Tags: food | diet | health

Color-Coding Foods Promotes Healthy Eating

plate of food
(AP)

By    |   Friday, 20 September 2019 05:44 PM

The U.S. military has adopted a unique service to enhance both performance and nutrition in their revolutionary Go for Green (G4G) program, which is now being used in army cafeterias to help the troops choose the best foods for fueling their bodies.

By labeling foods according to their nutritional status, the Army is helping troops and trainees to improve not only their health but also their professional performance through nutrition.

The G4G diet — which is version of the Stoplight Diet that was fashionable in 2011 — was adapted for the military by Gen. Mark C. Hartley, M.D., of the Center for Initial Military Training as part of the Soldier Fueling Initiative.

According to Well + Good, Army nutritionist Maj. Brenda Bustillos, Ph.D., says: “What he saw was that recruits were really struggling in initial military training just based on their physical fitness status and their nutrition status.”

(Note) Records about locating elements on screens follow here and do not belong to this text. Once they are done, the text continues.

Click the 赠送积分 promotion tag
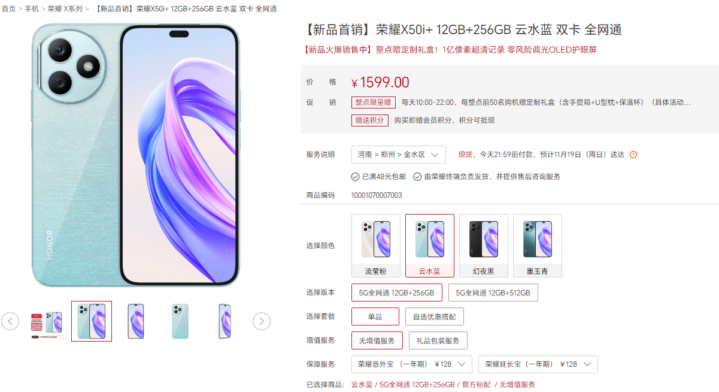The width and height of the screenshot is (719, 392). point(370,120)
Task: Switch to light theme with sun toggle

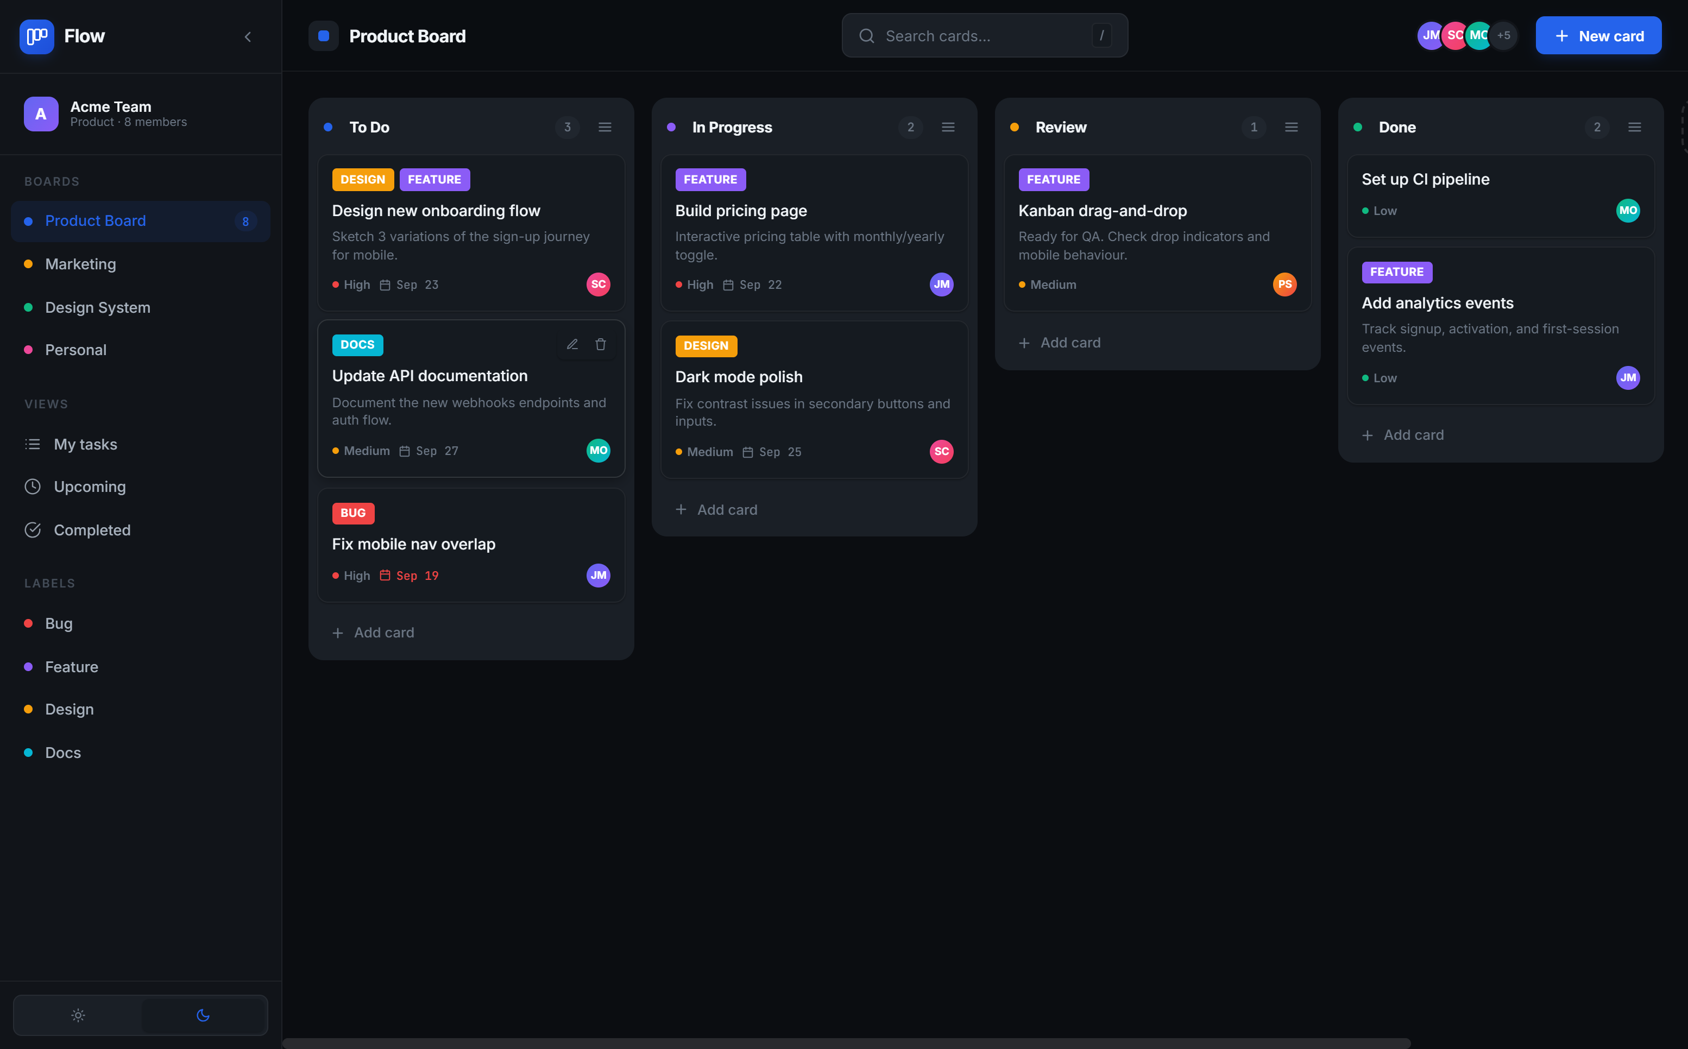Action: (x=78, y=1016)
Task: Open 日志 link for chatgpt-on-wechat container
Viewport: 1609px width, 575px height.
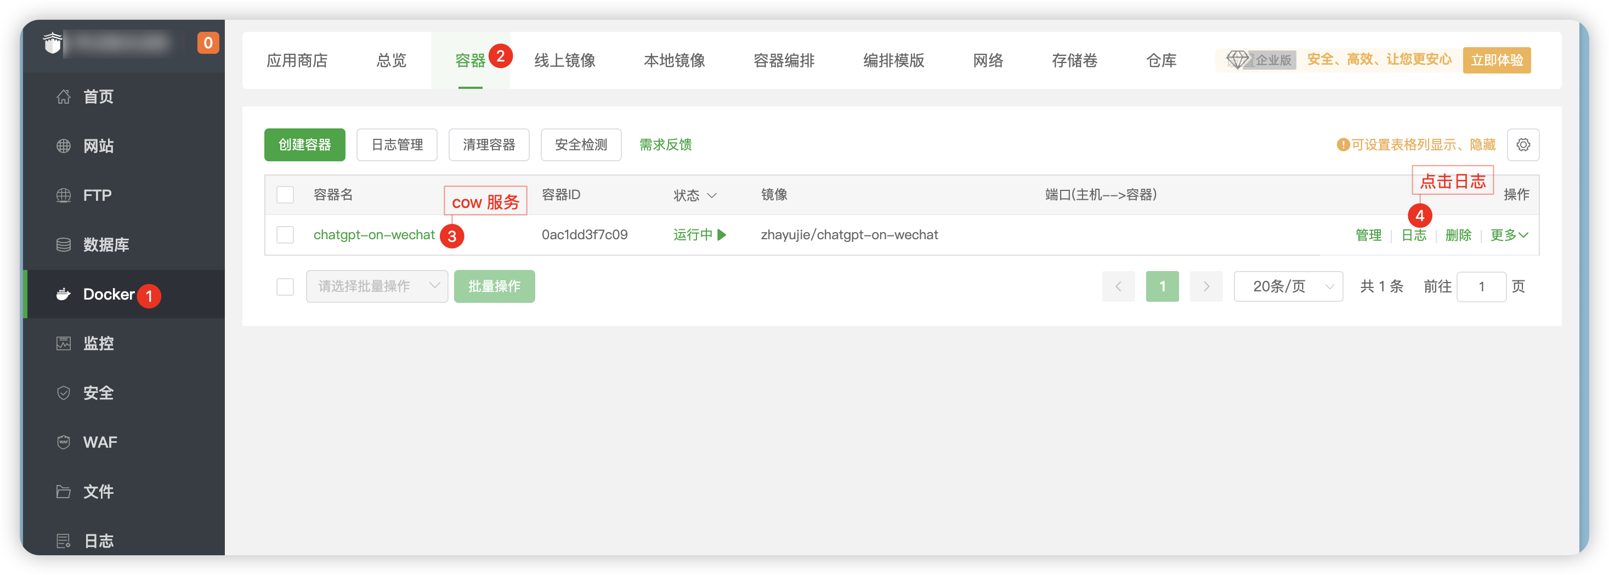Action: click(x=1413, y=235)
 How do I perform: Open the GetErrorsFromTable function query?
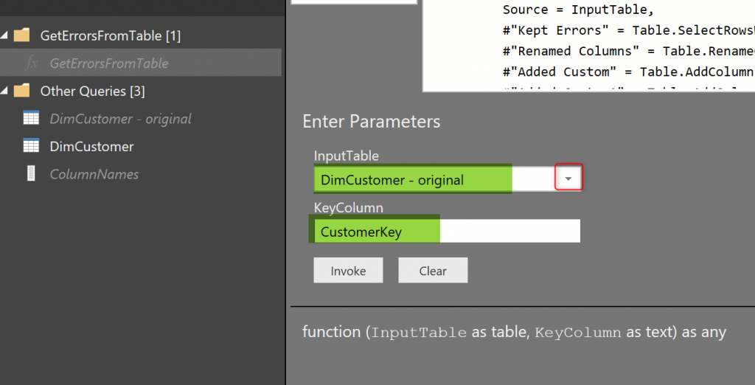tap(109, 63)
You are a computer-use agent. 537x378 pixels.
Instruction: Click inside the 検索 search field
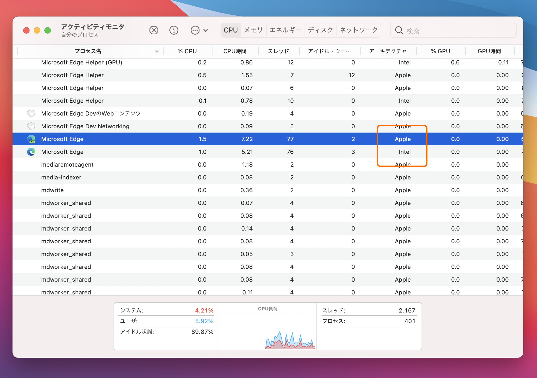pyautogui.click(x=452, y=30)
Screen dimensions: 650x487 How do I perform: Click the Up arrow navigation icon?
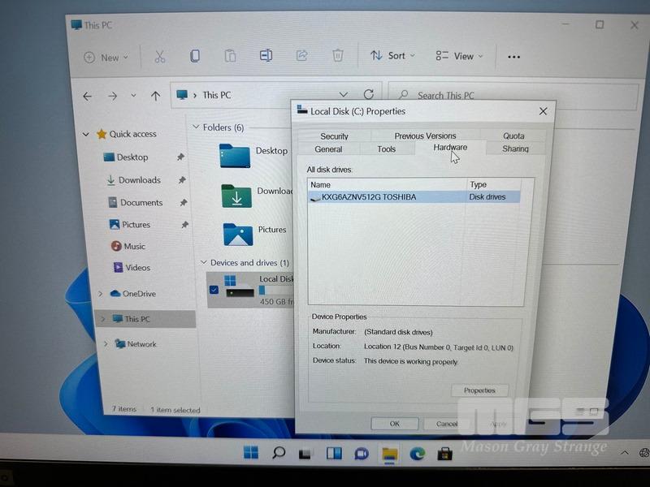click(155, 96)
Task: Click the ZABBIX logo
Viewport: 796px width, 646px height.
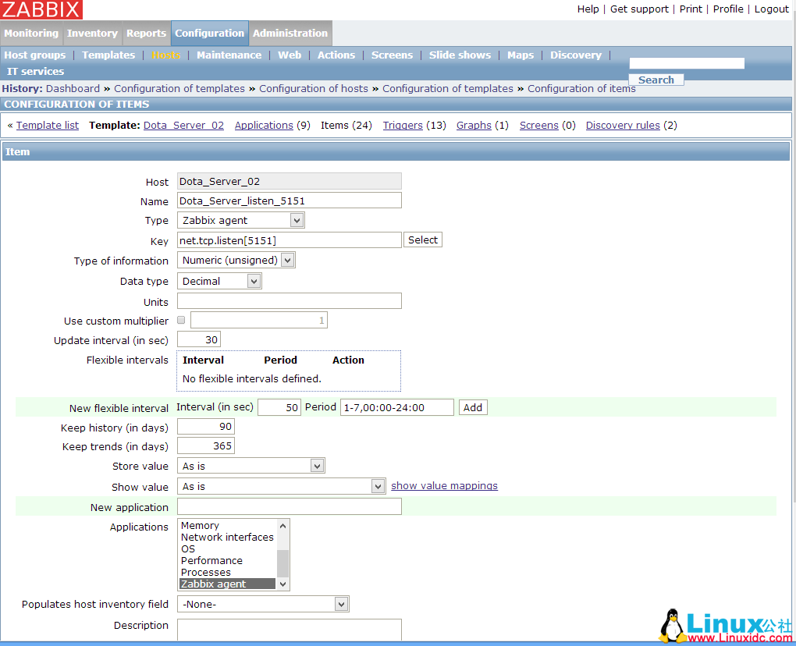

By labeling the prepared foods according to their nutritional hierarchy — denoted in red, yellow, and green — and redesigning the cafeteria to make healthier choices more accessible, the Army was able to encourage recruits to make better selections.

Even the salad bars and grill stations have placards indicating the preferred nutritional choices at each station.

According to Commissaries.com, green foods include fresh vegetables, fruits, whole grains, lean protein and healthy fats and oil. These foods obviously get the green light to eat as much as you like.

The yellow-labelled foods are more processed. They include canned fruit in syrup, white rice, pasta and white potatoes, chicken and turkey with skin, and hamburger meat. These should be eaten only on occasion and in moderate portions.

And people should choose very small portions of the red-labelled foods, says the Army. These include fried or breaded veggies, doughnuts, cream sauces, fried meat, hot dogs and cheeseburgers, whole milk, and full-fat cream cheese.

The troops and trainees are asked to make the green-labeled foods the largest portion on their plates, with the yellow foods eaten in moderation, and the red ones sparingly.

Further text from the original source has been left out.